Serotonin (5-HT), Ang II, and ET-1 promote the vasoconstriction of the pulmonary artery. Previous reports have shown that the inhibition of JAK2 can reduce the contraction of the rat aortic ring induced by intracellular Ca2+ and 5-HT, Ang II, and ET-1 [39][40]. In addition, there is evidence of the role of JAK2 in the pulmonary vasoconstriction of small pulmonary arteries in control subjects and patients with PH-IPF. It is known that the vascular remodeling of the human pulmonary artery occurs in small resistant-type intrapulmonary vessels that are part of the pulmonary vascular bed, which are responsible for the pressure elevation observed in PH [41]. JAK2 inhibition with JSI-124 relaxed small pulmonary arteries precontracted using 5-HT in patients with PH-IPF. Moreover, JAK2 has been suggested to play a role in the maintenance of the basal tone of the pulmonary arteries because JSI-124 had direct relaxing effects on untreated basal pulmonary arteries. Electrophysiological experiments using the patch clamp technique demonstrated that JAK2 inhibits BKCa potassium currents and increases intracellular Ca2+ in PASMCs, thus contributing to pulmonary arteries’ constriction [7].
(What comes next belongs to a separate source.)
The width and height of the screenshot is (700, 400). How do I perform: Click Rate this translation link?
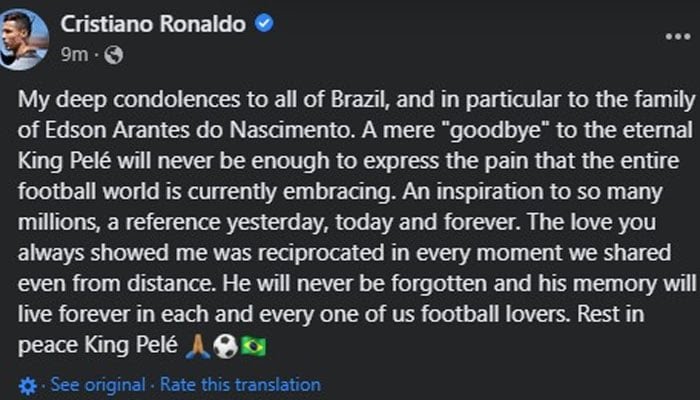coord(240,384)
2.5. JAK/STAT Pathway and Inflammation Associated with Pulmonary Hypertension

It is now recognized that perivascular inflammation is a common contributing factor in almost all forms of PH [42][43][44][45] because inflammatory cell infiltrates comprising T- and B-lymphocytes and macrophages have been identified. Upon endothelial cell injury, HPAECs become dysfunctional and alter their secretion of cytokines and other factors that regulate coagulation, thrombosis, and vascular tone [46]. However, the exact mechanisms by which inflammation might facilitate the progression of PH are still under investigation. Recent evidence has pointed to the role played by exogenous signaling molecules produced by inflammatory cells. The metabolite of the 15-lipoxygenase pathway, 15-HETE, upregulates several cytokines such as IL-6 and TNF-α, both of which have been implicated in PH [47][48]. IL-6 and IL-8 may be an important part of the initial response to injury, contributing to the process of vascular remodeling in PAH, and have been demonstrated to modulate HPAECs’ and HPASMCs’ function [49]. Graham et al. studied the role of the IL-6–STAT3–NFATc2 pathway and demonstrated that medial remodeling was decreased in IL-6−/− mice treated with hypoxia or Schistosoma [50].
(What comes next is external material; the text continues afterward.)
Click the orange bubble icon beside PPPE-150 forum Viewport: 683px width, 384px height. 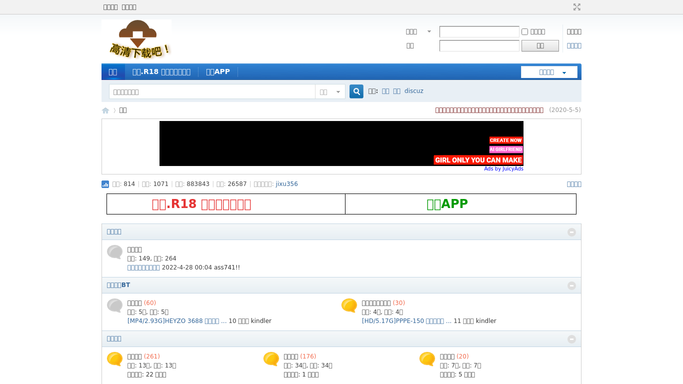point(349,306)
We can conclude that the JAK/STAT pathway contributes to cell proliferation, differentiation, growth, and resistance to apoptosis. However, the participation of the JAK/STAT pathway in inflammation, the production of ROS, and angiogenesis has not been widely studied (Figure 2).
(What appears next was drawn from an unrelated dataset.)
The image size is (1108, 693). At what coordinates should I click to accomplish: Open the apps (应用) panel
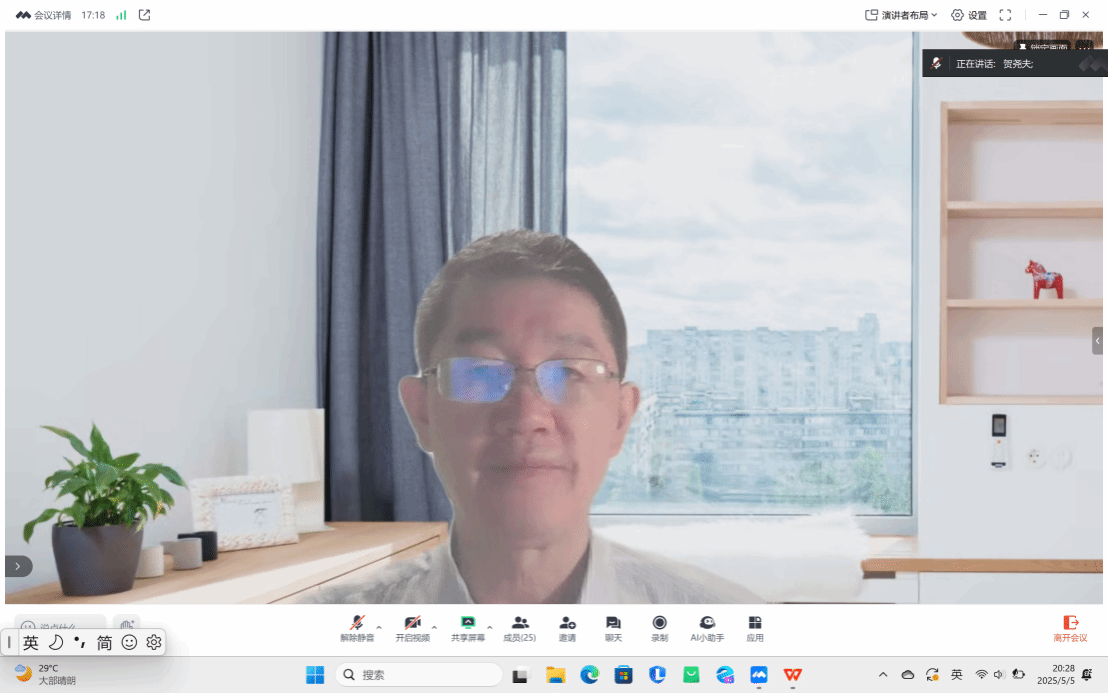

Figure 2. Cellular and molecular processes in pulmonary hypertension. PH is characterized by abnormal pulmonary artery remodeling, excessive pulmonary vasoconstriction, and processes that usually affect all vessel layers (intima, media, and adventitia), resulting in the loss of vascular cross-sectional area and, therefore, elevated pulmonary vascular resistance. The intimal changes include endothelial injury, endothelial and muscular cell proliferation, and the invasion of the intima by myofibroblasts, with enhanced matrix deposition and intimal fibrosis. These structural changes suggest a switch from a quiescent state to a proliferative, apoptosis-resistant cellular phenotype. These structural changes are triggered by the dysregulation of the expression and release of cytokines, growth factors, and vascular contractile agonists such as ET1 or Ang II. Abbreviations: AEC: alveolar epithelial cells; Ang II: angiotensin II; ET-1: endothelin 1; FGF: fibroblast growth factor; IL: interleukin; PDGF: platelet-derived growth factor; TGFβ: transforming growth factor-β; VEGF: vascular endothelial growth factor; 5-HT: serotonin. Created with BioRender.